Celebrating Food Allergy Awareness Week with a New Project!

Welcome!

I’m a PhD student conducting research on the “culture” of food allergy and allergy medicine in the United States. Like an anthropologists in a foreign country, I’ve been exploring, listening, watching, and learning how allergies are treated and how people learn to handle them in their everyday lives. I’m hoping to learn more about the values, emotions, technical skills, and knowledge that influence and arise from how people manage allergies.

I’m also a young woman with many allergies of my own: allergies to dust, tree and weed pollens, molds, and animals; allergies to antibiotics; and some adult-onset allergies to certain foods. My research is inspired in part by my own experience learning about how to stay healthy with allergies that were discovered after I was already out on my own in the world. Many of the stories about living with allergies that other people have shared in books, blogs, and conversations sound eerily familiar to me.

Why blog? I already have a dissertation to write, after all!

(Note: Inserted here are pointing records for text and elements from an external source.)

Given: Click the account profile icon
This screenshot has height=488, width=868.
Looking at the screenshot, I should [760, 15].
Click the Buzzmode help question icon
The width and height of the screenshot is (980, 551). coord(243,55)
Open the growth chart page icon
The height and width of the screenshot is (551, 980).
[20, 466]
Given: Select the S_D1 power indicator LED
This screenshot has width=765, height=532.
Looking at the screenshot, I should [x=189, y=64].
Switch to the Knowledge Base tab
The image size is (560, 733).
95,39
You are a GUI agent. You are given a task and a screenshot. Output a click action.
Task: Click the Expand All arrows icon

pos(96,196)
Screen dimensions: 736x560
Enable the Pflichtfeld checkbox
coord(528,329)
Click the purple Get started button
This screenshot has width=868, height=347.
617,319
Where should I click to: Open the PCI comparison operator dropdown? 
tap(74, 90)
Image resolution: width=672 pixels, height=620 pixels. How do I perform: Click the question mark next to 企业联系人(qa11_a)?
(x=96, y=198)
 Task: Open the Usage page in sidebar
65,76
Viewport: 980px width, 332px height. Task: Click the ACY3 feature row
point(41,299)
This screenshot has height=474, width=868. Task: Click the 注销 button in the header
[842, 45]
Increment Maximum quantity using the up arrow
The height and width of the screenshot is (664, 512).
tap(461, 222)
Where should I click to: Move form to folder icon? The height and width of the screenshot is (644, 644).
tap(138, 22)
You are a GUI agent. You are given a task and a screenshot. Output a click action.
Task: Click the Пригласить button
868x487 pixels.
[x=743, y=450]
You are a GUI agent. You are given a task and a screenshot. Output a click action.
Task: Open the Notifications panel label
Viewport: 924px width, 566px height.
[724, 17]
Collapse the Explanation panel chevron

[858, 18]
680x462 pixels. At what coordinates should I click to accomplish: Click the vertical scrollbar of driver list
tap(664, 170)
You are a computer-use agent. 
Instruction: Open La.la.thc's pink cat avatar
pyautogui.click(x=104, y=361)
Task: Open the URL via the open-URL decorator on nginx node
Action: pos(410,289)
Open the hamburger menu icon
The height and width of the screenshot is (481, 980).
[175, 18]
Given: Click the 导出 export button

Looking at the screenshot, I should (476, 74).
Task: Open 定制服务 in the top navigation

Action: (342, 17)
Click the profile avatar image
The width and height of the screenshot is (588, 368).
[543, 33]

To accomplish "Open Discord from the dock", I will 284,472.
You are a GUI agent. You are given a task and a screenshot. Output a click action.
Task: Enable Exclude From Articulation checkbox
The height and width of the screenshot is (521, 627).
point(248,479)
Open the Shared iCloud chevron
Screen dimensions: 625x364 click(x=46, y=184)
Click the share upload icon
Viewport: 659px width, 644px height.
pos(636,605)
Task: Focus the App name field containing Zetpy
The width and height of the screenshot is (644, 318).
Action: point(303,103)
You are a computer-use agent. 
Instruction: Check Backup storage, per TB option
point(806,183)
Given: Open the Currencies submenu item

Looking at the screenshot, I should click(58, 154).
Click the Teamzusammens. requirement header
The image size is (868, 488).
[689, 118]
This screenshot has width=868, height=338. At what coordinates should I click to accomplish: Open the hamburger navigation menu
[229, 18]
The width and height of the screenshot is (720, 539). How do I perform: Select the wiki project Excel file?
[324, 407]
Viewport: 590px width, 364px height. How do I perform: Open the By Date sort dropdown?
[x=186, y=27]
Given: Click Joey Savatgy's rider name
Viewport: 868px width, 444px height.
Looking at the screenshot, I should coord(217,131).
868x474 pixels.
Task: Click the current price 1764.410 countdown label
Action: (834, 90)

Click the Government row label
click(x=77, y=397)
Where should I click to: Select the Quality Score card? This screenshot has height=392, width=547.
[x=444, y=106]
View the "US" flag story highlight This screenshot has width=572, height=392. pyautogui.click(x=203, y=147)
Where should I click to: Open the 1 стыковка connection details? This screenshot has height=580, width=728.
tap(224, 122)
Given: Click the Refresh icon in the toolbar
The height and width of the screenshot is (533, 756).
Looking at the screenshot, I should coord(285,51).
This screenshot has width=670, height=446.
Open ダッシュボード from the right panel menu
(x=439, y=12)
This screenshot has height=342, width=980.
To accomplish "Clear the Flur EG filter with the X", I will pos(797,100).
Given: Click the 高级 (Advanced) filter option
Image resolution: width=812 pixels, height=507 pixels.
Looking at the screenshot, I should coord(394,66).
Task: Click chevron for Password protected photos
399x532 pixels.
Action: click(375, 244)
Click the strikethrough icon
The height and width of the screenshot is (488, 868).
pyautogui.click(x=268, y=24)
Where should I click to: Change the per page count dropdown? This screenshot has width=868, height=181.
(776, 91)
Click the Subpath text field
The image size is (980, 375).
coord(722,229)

Well, first and foremost, being a PhD student is a lonely life. I spend a lot of time working on my own, from a home office. I don’t always know if the things I experience or notice related to allergies are things that resonate with other peoples’ experiences. I hope others will read what I have to say and offer their own takes on things. Correct me, contradict me, agree with me, support me: have at me!

Second, the key to finishing a dissertation is to keep writing! A blog is a good way to get down ideas that I might otherwise just try to keep in my head. Try as I might, I always end up forgetting things if I don’t record them somewhere.

Third, I want a place to jot down things that might not fit within the framework of my dissertation. The received wisdom among the graduate students I know is that you’ll collect enough data for two to three dissertations while you do your research. Some of it just doesn’t fit. Some of it is also just not the right kind of data for a scholarly piece of writing in my field. Too personal, or too anecdotal. I’ll be collecting those bits and pieces to share here.

Finally, academic writing can be boring and dry. I want to exercise my writing chops without boring everyone – myself included! – to tears with footnotes and citations and long words with vague meanings.

I’ll be presenting a blend of commentary, news, analysis, observations, and personal experiences. When I do use scholarly jargon, I’ll try to break it down and make very clear how it relates to food allergies. For the most part, this is an experiment. I hope it’s a fun journey!